● TO BE DONE
Print every line of the data below, without changing a single character.

● SUPPLIED INFORMATION

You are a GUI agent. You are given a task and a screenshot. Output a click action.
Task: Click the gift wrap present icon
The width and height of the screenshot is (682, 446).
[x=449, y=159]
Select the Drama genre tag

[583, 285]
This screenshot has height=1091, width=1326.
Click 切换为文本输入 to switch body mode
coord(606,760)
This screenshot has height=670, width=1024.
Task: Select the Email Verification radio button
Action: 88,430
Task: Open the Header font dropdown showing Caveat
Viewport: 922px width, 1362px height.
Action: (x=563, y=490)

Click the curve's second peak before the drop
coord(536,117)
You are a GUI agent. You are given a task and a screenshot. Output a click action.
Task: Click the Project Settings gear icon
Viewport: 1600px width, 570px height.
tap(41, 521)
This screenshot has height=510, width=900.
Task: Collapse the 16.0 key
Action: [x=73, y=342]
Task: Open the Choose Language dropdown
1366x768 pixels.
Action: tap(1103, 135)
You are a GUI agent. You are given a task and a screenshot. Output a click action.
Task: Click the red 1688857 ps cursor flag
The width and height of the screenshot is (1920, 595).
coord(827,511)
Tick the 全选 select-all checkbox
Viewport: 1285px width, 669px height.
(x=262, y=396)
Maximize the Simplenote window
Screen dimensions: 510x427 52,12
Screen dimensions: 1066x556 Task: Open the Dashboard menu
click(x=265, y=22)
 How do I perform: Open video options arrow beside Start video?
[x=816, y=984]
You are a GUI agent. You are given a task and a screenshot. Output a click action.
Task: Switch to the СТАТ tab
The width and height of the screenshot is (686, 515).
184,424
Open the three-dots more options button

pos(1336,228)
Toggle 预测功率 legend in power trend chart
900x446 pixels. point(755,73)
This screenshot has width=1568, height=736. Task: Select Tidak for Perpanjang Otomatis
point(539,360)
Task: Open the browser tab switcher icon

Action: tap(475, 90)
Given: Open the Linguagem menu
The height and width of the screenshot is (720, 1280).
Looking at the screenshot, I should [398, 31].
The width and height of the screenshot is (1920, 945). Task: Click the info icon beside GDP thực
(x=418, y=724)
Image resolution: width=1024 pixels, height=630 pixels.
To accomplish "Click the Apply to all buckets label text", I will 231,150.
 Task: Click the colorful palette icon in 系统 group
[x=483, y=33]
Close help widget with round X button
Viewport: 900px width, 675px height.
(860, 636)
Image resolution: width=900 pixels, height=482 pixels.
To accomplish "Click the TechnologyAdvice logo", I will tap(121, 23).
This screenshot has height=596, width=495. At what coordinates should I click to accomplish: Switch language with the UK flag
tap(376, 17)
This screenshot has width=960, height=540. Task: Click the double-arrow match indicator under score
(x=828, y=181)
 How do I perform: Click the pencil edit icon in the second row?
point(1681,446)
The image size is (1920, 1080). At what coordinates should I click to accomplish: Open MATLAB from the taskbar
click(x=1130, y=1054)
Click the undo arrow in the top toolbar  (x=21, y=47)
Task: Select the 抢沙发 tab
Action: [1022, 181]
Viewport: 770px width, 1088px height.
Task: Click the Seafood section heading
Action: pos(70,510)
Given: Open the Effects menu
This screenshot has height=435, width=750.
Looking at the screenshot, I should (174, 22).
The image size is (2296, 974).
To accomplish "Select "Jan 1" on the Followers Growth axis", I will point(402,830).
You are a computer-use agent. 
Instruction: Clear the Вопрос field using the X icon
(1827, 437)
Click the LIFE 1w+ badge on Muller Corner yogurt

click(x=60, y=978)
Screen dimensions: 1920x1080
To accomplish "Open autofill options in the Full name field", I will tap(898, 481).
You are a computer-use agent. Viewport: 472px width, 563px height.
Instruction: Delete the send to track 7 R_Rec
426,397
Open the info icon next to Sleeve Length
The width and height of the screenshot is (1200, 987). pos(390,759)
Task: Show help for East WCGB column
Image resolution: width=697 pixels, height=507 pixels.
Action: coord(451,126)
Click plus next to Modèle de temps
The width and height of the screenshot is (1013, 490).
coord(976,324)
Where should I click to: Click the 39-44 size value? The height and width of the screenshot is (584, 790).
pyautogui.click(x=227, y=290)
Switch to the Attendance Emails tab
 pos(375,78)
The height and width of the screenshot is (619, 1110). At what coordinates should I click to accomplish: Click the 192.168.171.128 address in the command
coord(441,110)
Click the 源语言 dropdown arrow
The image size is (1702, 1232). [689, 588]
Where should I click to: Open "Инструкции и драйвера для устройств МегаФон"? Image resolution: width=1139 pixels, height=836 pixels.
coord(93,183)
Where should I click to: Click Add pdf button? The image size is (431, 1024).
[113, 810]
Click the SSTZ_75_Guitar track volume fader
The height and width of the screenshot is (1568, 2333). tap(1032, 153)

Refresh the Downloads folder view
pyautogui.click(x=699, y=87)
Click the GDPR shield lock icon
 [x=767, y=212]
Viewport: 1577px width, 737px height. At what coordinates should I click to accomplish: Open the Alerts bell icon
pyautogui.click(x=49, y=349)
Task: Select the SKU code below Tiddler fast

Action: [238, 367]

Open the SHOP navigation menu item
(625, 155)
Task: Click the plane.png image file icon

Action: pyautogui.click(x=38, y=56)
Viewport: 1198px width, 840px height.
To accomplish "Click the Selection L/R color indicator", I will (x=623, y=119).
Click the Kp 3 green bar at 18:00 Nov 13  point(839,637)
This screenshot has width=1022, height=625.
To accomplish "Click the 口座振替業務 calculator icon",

● ANSWER TO THIS EXERCISE
You are a GUI agent. You are given a task and a screenshot. Output a click action.
Task: Click the gift wrap present icon
The width and height of the screenshot is (682, 446).
[x=449, y=159]
Select the Drama genre tag

[583, 285]
This screenshot has height=1091, width=1326.
Click 切换为文本输入 to switch body mode
coord(606,760)
This screenshot has height=670, width=1024.
Task: Select the Email Verification radio button
Action: 88,430
Task: Open the Header font dropdown showing Caveat
Viewport: 922px width, 1362px height.
Action: (x=563, y=490)

Click the curve's second peak before the drop
coord(536,117)
You are a GUI agent. You are given a task and a screenshot. Output a click action.
Task: Click the Project Settings gear icon
Viewport: 1600px width, 570px height.
tap(41, 521)
This screenshot has height=510, width=900.
Task: Collapse the 16.0 key
Action: [x=73, y=342]
Task: Open the Choose Language dropdown
1366x768 pixels.
Action: tap(1103, 135)
You are a GUI agent. You are given a task and a screenshot. Output a click action.
Task: Click the red 1688857 ps cursor flag
The width and height of the screenshot is (1920, 595).
coord(827,511)
Tick the 全选 select-all checkbox
Viewport: 1285px width, 669px height.
(x=262, y=396)
Maximize the Simplenote window
Screen dimensions: 510x427 52,12
Screen dimensions: 1066x556 Task: Open the Dashboard menu
click(x=265, y=22)
 How do I perform: Open video options arrow beside Start video?
[x=816, y=984]
You are a GUI agent. You are given a task and a screenshot. Output a click action.
Task: Switch to the СТАТ tab
The width and height of the screenshot is (686, 515).
184,424
Open the three-dots more options button

pos(1336,228)
Toggle 预测功率 legend in power trend chart
900x446 pixels. point(755,73)
This screenshot has width=1568, height=736. Task: Select Tidak for Perpanjang Otomatis
point(539,360)
Task: Open the browser tab switcher icon

Action: tap(475, 90)
Given: Open the Linguagem menu
The height and width of the screenshot is (720, 1280).
Looking at the screenshot, I should [398, 31].
The width and height of the screenshot is (1920, 945). Task: Click the info icon beside GDP thực
(x=418, y=724)
Image resolution: width=1024 pixels, height=630 pixels.
To accomplish "Click the Apply to all buckets label text", I will 231,150.
 Task: Click the colorful palette icon in 系统 group
[x=483, y=33]
Close help widget with round X button
Viewport: 900px width, 675px height.
(860, 636)
Image resolution: width=900 pixels, height=482 pixels.
To accomplish "Click the TechnologyAdvice logo", I will tap(121, 23).
This screenshot has height=596, width=495. At what coordinates should I click to accomplish: Switch language with the UK flag
tap(376, 17)
This screenshot has width=960, height=540. Task: Click the double-arrow match indicator under score
(x=828, y=181)
 How do I perform: Click the pencil edit icon in the second row?
point(1681,446)
The image size is (1920, 1080). At what coordinates should I click to accomplish: Open MATLAB from the taskbar
click(x=1130, y=1054)
Click the undo arrow in the top toolbar  (x=21, y=47)
Task: Select the 抢沙发 tab
Action: [1022, 181]
Viewport: 770px width, 1088px height.
Task: Click the Seafood section heading
Action: pos(70,510)
Given: Open the Effects menu
This screenshot has height=435, width=750.
Looking at the screenshot, I should (174, 22).
The image size is (2296, 974).
To accomplish "Select "Jan 1" on the Followers Growth axis", I will point(402,830).
You are a computer-use agent. 
Instruction: Clear the Вопрос field using the X icon
(1827, 437)
Click the LIFE 1w+ badge on Muller Corner yogurt

click(x=60, y=978)
Screen dimensions: 1920x1080
To accomplish "Open autofill options in the Full name field", I will tap(898, 481).
You are a computer-use agent. Viewport: 472px width, 563px height.
Instruction: Delete the send to track 7 R_Rec
426,397
Open the info icon next to Sleeve Length
The width and height of the screenshot is (1200, 987). pos(390,759)
Task: Show help for East WCGB column
Image resolution: width=697 pixels, height=507 pixels.
Action: coord(451,126)
Click plus next to Modèle de temps
The width and height of the screenshot is (1013, 490).
coord(976,324)
Where should I click to: Click the 39-44 size value? The height and width of the screenshot is (584, 790).
pyautogui.click(x=227, y=290)
Switch to the Attendance Emails tab
 pos(375,78)
The height and width of the screenshot is (619, 1110). At what coordinates should I click to accomplish: Click the 192.168.171.128 address in the command
coord(441,110)
Click the 源语言 dropdown arrow
The image size is (1702, 1232). [689, 588]
Where should I click to: Open "Инструкции и драйвера для устройств МегаФон"? Image resolution: width=1139 pixels, height=836 pixels.
coord(93,183)
Where should I click to: Click Add pdf button? The image size is (431, 1024).
[113, 810]
Click the SSTZ_75_Guitar track volume fader
The height and width of the screenshot is (1568, 2333). tap(1032, 153)

Refresh the Downloads folder view
pyautogui.click(x=699, y=87)
Click the GDPR shield lock icon
 [x=767, y=212]
Viewport: 1577px width, 737px height. At what coordinates should I click to accomplish: Open the Alerts bell icon
pyautogui.click(x=49, y=349)
Task: Select the SKU code below Tiddler fast

Action: [238, 367]

Open the SHOP navigation menu item
(625, 155)
Task: Click the plane.png image file icon

Action: pyautogui.click(x=38, y=56)
Viewport: 1198px width, 840px height.
To accomplish "Click the Selection L/R color indicator", I will (x=623, y=119).
Click the Kp 3 green bar at 18:00 Nov 13  point(839,637)
This screenshot has width=1022, height=625.
To accomplish "Click the 口座振替業務 calculator icon",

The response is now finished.